Alcimo, medio turbado, llegose a la ventana por ver si era así, mas la vieja, que lo vio medio salido de la ventana, mirando a una parte y a otra, súbitamente lo empujó, y dio con él abajo, donde se le abrió la cabeza, y contándonos el engaño que le hizo la vieja, acabó de morir, al cual dimos sepultura en la mar, como a nuestro capitán Lámaco.
Cómo aquel ladrón cuenta que robaron a un hombre rico con una graciosa industria de una osa.

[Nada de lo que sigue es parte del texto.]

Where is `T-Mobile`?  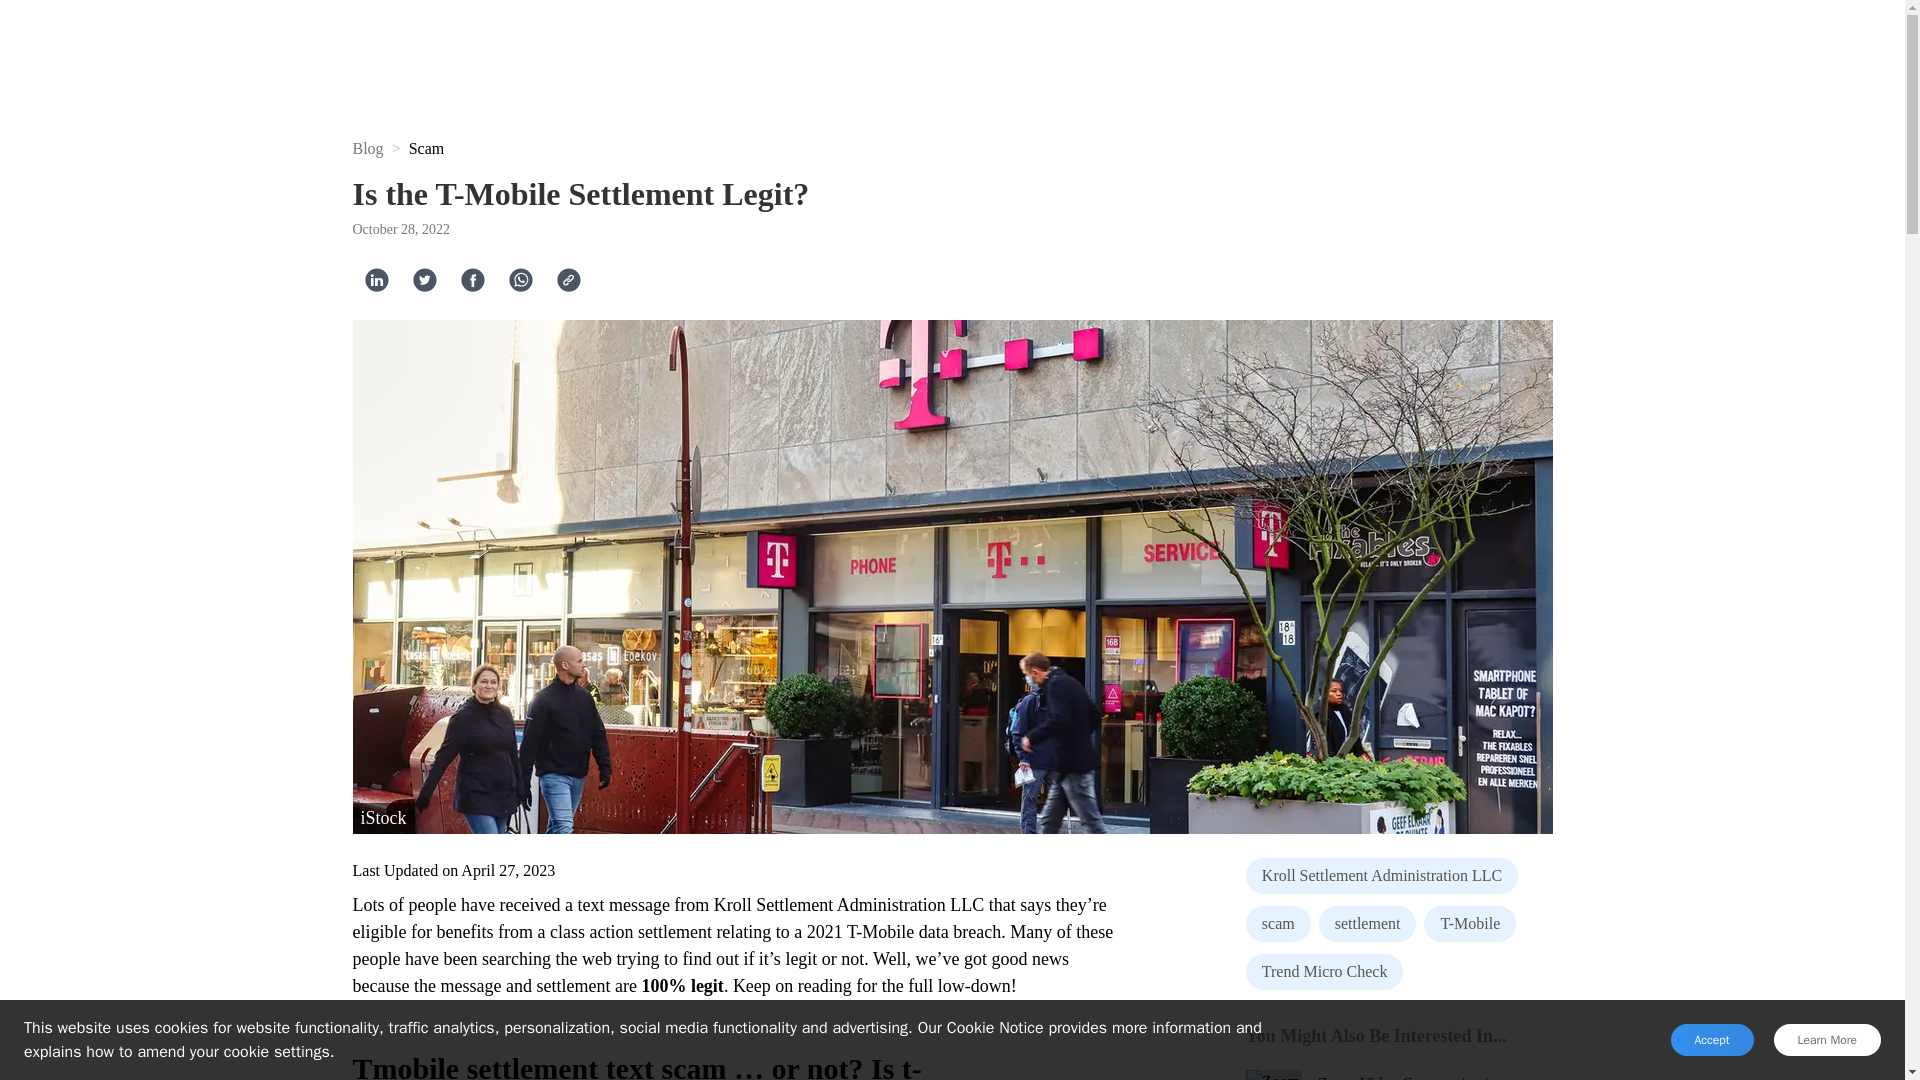
T-Mobile is located at coordinates (1470, 924).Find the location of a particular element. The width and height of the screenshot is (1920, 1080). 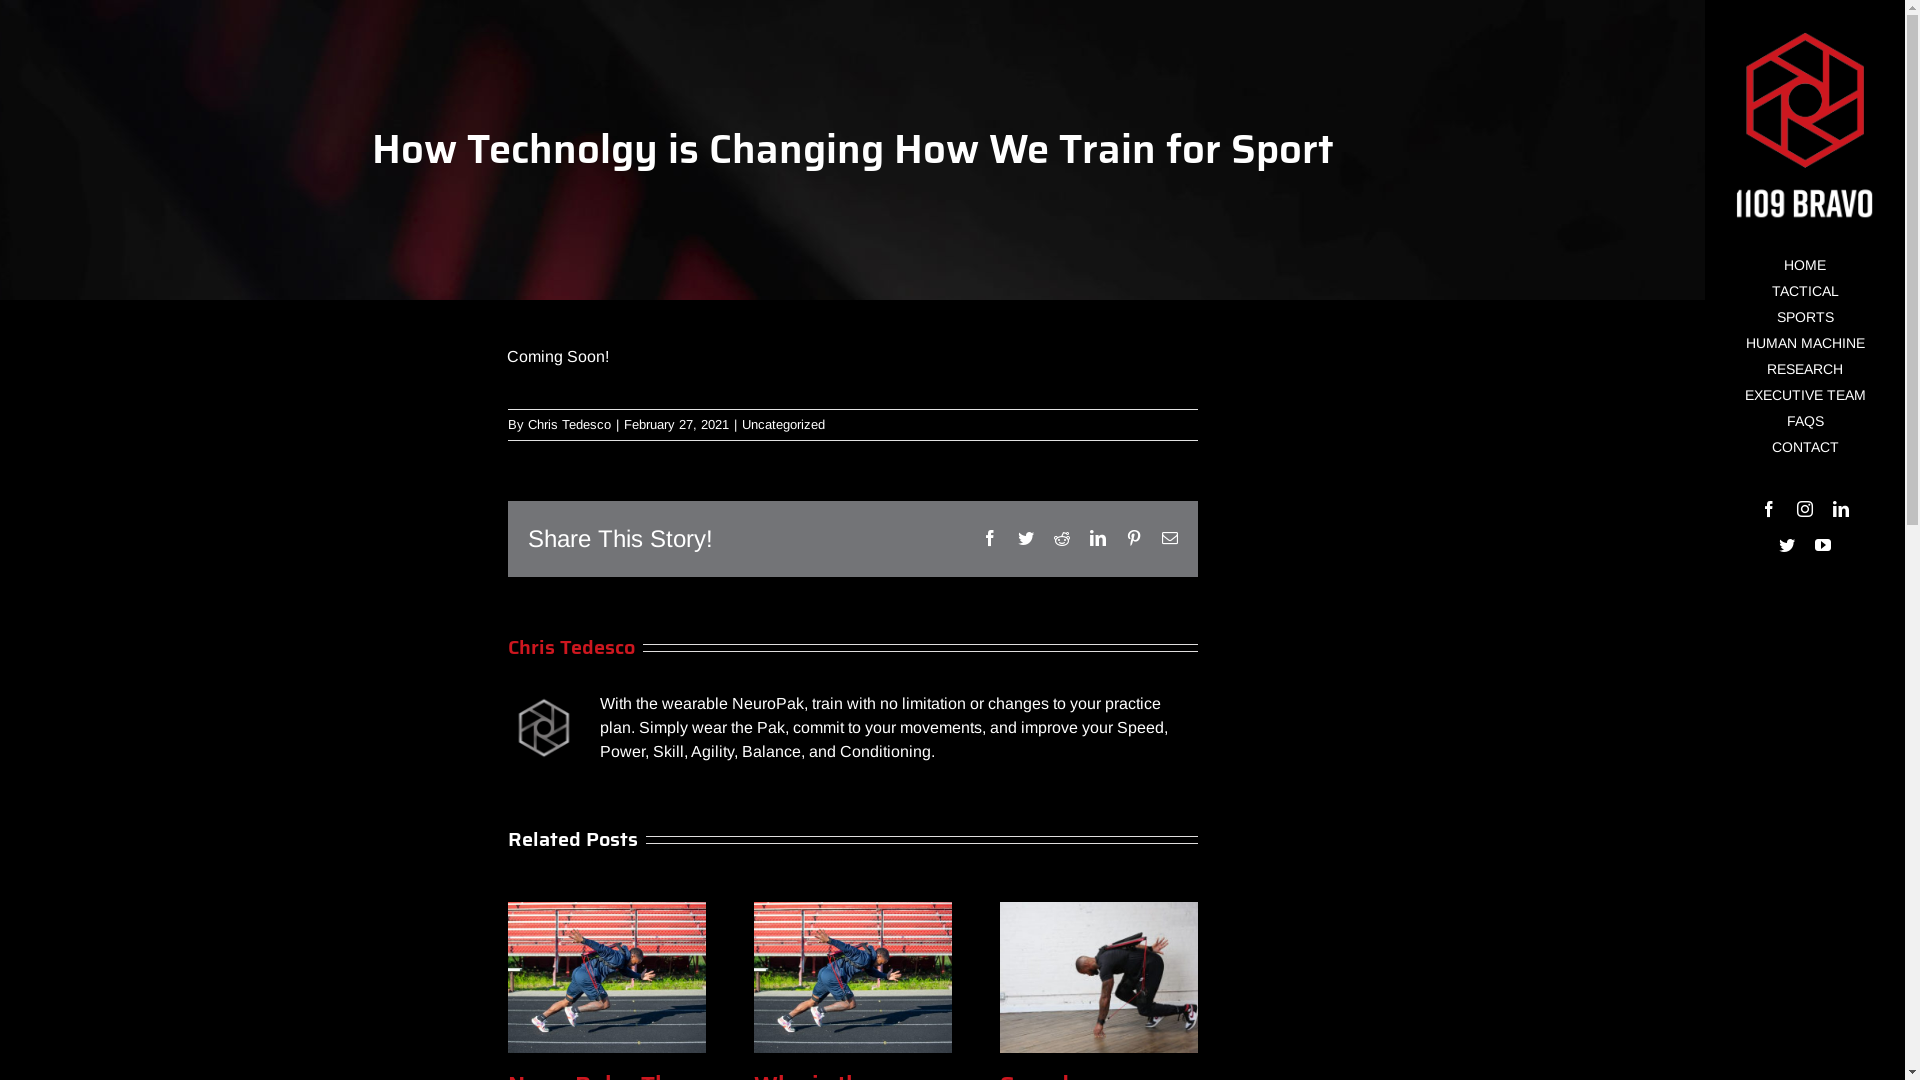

—Después de la pérdida de estos dos compañeros, nosotros, tristes y con pena, parecionos que debíamos dejar de entender en las cosas de aquella provincia de Tebas, y acordamos de venirnos a una ciudad que estaba cerca, que ha nombre Plates; en la cual hallamos gran fama de un hombre que moraba allí, llamado Demócares, el cual celebraba grandes fiestas al pueblo, porque él era más principal en la ciudad, hombre muy rico y liberal, y hacía estos placeres y fiestas al pueblo por mostrar la magnificencia de sus riquezas. ¿Quién podría ahora explicar y tener idóneas palabras para decir tanta facundia de ingenio, tantas maneras de aparatos como tenía? Los unos eran jugadores de esgrima afamados de sus manos; otros cazadores muy ligeros para correr; en otra parte había hombres condenados a muerte, que los engordaban para que los comiesen las bestias bravas. Había asimismo torres hechas de madera a la manera de unas casas movedizas, que se traen de una parte a otra, las cuales eran muy bien pintadas, para acogerse a ellas cuando corrían toros u otras bestias en el teatro. Demás de esto, ¿cuántas maneras de bestias había allí y cuán fieras y valientes? Tanto era su estudio de hacer magníficamente aquellos juegos, que buscaba hombres de linaje que fuesen condenados a muerte, para que peleasen con las bestias; pero sobre todo el aparato que buscaba para estas fiestas principalmente y con cuánta fuerza de dineros podía, procuraba tener número de grandísimas osas, demás de de las que él hacía cazar, de las que a poder de dinero compraba.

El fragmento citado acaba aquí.